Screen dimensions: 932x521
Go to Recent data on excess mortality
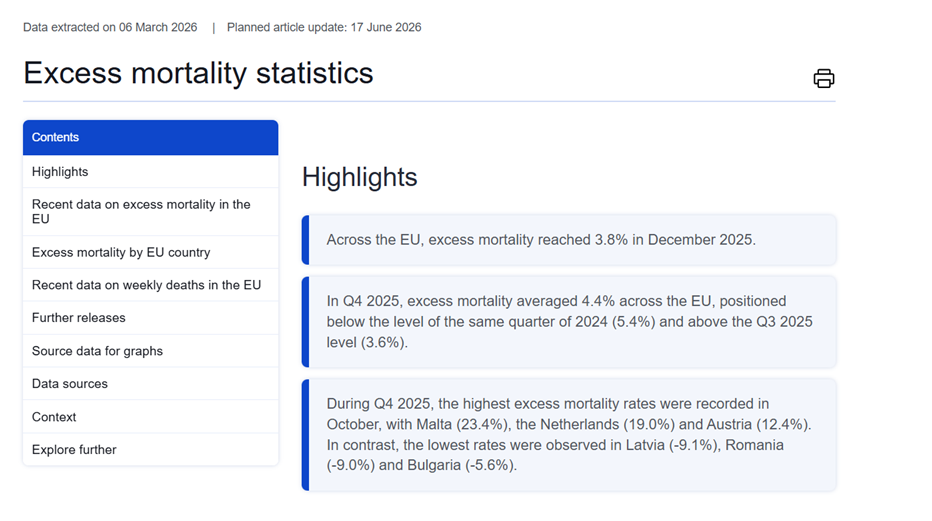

■ ■ ■ ■ ■ ■ ■

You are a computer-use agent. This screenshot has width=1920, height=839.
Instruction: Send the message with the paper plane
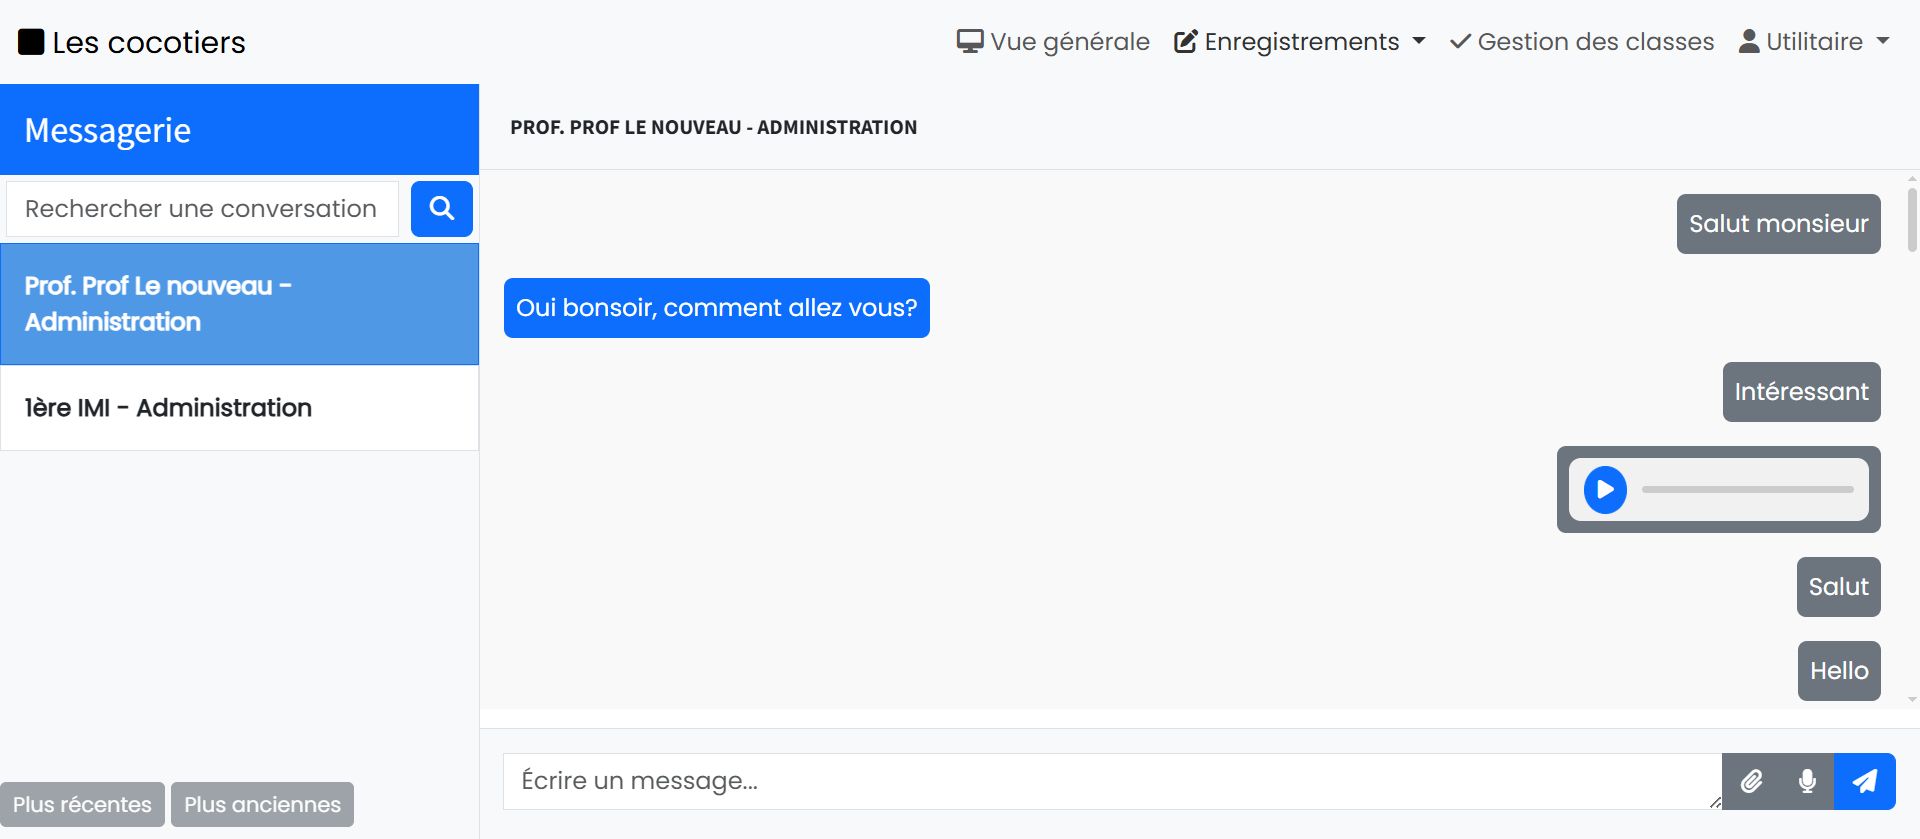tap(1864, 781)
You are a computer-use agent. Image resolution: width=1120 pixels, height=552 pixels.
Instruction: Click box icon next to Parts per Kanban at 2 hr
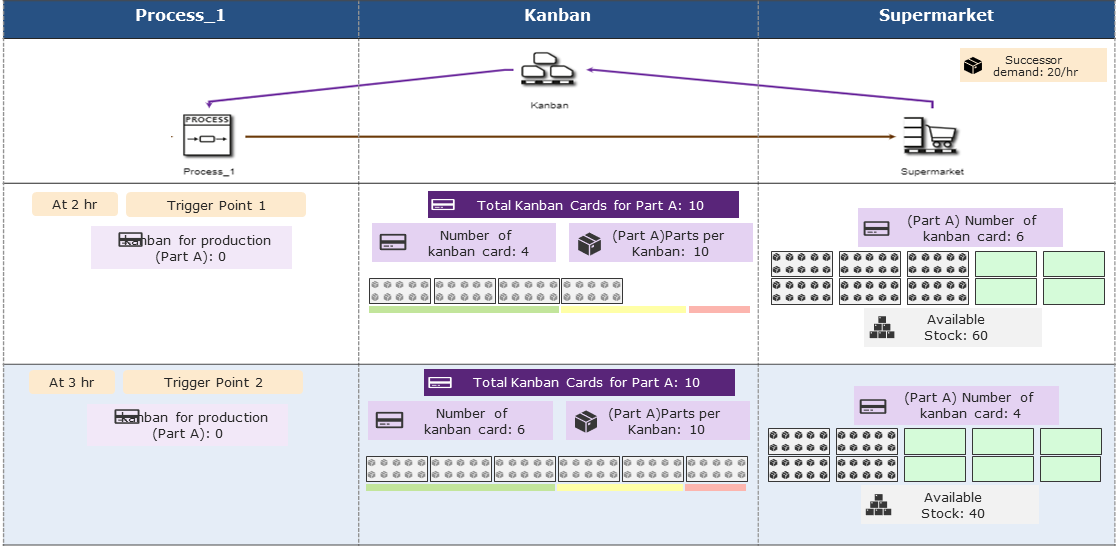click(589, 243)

■ ■ ■ ■ ■ ■ ■

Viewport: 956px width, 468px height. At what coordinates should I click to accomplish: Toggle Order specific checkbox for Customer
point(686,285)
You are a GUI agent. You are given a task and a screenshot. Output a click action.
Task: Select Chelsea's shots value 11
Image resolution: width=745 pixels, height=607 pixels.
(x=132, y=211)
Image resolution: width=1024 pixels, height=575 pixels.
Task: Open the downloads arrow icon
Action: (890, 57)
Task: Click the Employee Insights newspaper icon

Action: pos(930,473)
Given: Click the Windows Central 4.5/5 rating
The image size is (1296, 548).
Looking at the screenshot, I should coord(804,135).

■ ■ ■ ■ ■ ■ ■

## Direction
Rewrite the lines beginning at the line that contains "Given: Click the Windows Central 4.5/5 rating" and stopping after the line that contains "Looking at the", swapping "rating" for "score" and leaving everything else unchanged.

## Written response
Given: Click the Windows Central 4.5/5 score
The image size is (1296, 548).
Looking at the screenshot, I should coord(804,135).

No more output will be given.